* _Exercise aim_
Reproduce the lines from the line containing "1366x768 pixels." to the line containing "pos(12,213)", substituting "bookmark icon" for "favorites star" and leaving everything else unchanged.

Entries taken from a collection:

_____

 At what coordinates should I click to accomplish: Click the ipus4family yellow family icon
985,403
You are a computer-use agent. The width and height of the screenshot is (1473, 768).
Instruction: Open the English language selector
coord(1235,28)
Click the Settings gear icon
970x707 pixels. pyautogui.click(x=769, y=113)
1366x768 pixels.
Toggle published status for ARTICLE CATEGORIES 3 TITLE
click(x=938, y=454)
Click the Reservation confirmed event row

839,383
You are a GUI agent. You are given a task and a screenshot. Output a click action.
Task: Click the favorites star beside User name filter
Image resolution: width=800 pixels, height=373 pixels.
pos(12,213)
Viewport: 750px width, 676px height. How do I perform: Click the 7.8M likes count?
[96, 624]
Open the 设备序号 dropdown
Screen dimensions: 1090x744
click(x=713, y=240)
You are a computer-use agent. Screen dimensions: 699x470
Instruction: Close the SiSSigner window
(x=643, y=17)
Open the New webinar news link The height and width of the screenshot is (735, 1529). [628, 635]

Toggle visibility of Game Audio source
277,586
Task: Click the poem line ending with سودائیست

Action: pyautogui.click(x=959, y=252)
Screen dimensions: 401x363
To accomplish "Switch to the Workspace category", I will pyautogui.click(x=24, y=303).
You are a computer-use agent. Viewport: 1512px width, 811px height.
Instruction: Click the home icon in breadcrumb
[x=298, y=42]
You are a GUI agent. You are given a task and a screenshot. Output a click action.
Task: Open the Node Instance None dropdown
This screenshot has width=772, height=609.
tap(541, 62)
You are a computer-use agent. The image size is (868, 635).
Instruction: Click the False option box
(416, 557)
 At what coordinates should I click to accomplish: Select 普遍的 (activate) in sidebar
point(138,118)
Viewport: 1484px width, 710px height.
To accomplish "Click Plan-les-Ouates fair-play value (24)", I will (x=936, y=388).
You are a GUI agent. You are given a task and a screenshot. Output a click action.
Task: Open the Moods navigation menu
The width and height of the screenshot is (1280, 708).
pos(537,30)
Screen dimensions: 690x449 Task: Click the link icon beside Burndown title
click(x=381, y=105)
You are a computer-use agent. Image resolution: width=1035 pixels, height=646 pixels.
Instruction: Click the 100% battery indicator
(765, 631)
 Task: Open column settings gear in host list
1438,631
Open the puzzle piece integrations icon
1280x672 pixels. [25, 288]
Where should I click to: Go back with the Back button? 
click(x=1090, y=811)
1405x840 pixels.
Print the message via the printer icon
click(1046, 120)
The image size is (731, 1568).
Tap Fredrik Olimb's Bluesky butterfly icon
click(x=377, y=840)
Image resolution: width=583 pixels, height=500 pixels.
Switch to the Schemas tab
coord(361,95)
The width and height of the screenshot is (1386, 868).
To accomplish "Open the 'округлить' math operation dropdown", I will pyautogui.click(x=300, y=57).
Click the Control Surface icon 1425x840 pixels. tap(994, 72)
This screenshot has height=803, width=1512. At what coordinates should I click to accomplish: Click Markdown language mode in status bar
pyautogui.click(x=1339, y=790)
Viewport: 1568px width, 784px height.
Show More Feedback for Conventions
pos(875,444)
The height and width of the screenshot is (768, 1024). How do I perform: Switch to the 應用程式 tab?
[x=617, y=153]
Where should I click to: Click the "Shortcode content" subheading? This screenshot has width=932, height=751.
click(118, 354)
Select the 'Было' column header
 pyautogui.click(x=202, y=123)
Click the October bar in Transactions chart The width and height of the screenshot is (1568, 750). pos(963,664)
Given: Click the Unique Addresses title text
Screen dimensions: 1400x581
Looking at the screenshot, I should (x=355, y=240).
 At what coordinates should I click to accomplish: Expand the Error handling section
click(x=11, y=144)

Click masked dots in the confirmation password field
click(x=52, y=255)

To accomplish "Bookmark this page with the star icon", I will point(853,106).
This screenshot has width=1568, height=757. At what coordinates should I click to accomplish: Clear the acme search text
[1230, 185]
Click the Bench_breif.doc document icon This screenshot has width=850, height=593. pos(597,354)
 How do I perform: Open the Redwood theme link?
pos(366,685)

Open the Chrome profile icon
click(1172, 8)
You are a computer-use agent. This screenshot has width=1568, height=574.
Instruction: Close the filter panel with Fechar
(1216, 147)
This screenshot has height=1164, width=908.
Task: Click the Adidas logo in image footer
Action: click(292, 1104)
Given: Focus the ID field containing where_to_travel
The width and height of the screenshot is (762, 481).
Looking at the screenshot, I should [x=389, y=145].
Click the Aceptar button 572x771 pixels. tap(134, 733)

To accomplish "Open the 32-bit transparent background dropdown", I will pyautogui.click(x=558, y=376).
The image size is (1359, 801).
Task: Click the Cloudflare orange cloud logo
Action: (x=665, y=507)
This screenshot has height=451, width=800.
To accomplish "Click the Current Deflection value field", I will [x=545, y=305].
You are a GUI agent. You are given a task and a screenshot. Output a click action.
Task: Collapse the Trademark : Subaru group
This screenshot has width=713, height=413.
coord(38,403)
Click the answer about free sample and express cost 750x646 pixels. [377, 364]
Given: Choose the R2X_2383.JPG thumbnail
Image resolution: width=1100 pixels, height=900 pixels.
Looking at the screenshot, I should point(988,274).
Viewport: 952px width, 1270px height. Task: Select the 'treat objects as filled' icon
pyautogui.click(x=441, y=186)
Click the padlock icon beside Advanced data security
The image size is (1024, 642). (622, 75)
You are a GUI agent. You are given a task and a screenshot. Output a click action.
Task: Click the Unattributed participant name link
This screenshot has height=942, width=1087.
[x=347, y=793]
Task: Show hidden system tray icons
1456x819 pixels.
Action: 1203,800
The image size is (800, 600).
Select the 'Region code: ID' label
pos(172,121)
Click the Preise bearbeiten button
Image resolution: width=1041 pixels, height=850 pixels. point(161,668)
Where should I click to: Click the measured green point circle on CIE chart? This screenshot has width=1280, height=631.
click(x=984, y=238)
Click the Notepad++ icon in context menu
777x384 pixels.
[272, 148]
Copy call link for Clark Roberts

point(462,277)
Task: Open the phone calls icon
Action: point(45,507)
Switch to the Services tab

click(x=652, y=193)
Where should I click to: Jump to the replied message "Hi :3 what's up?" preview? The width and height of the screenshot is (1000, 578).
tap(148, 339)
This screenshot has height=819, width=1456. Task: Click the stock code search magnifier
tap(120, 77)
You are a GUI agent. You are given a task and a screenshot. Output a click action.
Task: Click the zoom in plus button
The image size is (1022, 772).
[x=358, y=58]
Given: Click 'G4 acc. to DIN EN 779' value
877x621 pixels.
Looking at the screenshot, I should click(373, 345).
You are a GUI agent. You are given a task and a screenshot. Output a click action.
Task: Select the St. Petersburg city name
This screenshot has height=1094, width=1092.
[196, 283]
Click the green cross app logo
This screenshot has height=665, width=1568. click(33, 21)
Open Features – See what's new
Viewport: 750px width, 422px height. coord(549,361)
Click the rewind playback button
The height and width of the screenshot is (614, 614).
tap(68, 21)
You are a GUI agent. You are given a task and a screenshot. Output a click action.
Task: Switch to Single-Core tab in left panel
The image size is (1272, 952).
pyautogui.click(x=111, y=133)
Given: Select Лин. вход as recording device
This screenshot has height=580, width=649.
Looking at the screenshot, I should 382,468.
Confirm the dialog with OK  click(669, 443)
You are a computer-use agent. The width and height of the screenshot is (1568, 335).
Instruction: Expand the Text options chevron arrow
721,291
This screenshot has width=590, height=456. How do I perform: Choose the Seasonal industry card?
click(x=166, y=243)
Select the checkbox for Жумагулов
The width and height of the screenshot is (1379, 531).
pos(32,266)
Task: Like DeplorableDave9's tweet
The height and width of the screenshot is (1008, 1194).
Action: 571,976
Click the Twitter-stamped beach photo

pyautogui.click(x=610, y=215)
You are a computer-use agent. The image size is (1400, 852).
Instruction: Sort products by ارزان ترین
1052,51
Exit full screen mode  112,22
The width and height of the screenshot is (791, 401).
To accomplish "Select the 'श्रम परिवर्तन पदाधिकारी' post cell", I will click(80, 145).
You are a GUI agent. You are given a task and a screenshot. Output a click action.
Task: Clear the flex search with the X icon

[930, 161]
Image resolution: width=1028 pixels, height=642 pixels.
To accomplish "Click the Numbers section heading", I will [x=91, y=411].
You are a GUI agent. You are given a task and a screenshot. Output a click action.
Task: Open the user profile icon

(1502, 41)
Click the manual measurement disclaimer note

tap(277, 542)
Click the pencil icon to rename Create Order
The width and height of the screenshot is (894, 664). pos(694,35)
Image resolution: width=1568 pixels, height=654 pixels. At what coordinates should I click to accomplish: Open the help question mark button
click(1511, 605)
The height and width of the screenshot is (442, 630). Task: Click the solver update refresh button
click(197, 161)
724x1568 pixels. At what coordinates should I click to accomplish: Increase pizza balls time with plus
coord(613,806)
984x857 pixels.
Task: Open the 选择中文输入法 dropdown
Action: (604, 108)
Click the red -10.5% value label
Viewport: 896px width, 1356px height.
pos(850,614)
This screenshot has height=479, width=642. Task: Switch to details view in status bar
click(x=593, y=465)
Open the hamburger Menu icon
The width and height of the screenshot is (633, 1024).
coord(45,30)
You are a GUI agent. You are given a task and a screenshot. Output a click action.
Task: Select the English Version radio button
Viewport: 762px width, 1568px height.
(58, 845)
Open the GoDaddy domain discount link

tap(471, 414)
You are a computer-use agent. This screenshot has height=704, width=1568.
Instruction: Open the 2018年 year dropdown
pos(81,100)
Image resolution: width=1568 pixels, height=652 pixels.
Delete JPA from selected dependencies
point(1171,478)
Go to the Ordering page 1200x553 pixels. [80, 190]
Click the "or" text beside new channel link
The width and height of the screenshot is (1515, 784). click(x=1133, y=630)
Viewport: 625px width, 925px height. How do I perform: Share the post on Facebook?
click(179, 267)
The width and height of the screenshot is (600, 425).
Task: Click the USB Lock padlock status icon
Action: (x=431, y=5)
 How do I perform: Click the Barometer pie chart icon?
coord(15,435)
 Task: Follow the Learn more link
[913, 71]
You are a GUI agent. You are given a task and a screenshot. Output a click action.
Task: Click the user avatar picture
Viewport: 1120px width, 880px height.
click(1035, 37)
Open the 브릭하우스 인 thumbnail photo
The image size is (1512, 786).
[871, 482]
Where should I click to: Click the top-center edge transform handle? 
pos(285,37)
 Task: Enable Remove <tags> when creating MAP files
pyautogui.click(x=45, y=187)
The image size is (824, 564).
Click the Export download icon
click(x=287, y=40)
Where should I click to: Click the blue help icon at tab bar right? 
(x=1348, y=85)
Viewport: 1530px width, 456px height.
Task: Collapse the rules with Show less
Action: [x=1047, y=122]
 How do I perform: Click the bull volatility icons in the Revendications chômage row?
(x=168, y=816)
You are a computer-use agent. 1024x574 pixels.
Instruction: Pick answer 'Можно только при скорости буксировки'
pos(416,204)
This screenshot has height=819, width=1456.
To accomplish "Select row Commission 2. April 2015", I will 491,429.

_____

* _Output of the exercise_
1366x768 pixels.
Toggle published status for ARTICLE CATEGORIES 3 TITLE
click(x=938, y=454)
Click the Reservation confirmed event row

839,383
You are a GUI agent. You are given a task and a screenshot. Output a click action.
Task: Click the bookmark icon beside User name filter
Image resolution: width=800 pixels, height=373 pixels.
pos(12,213)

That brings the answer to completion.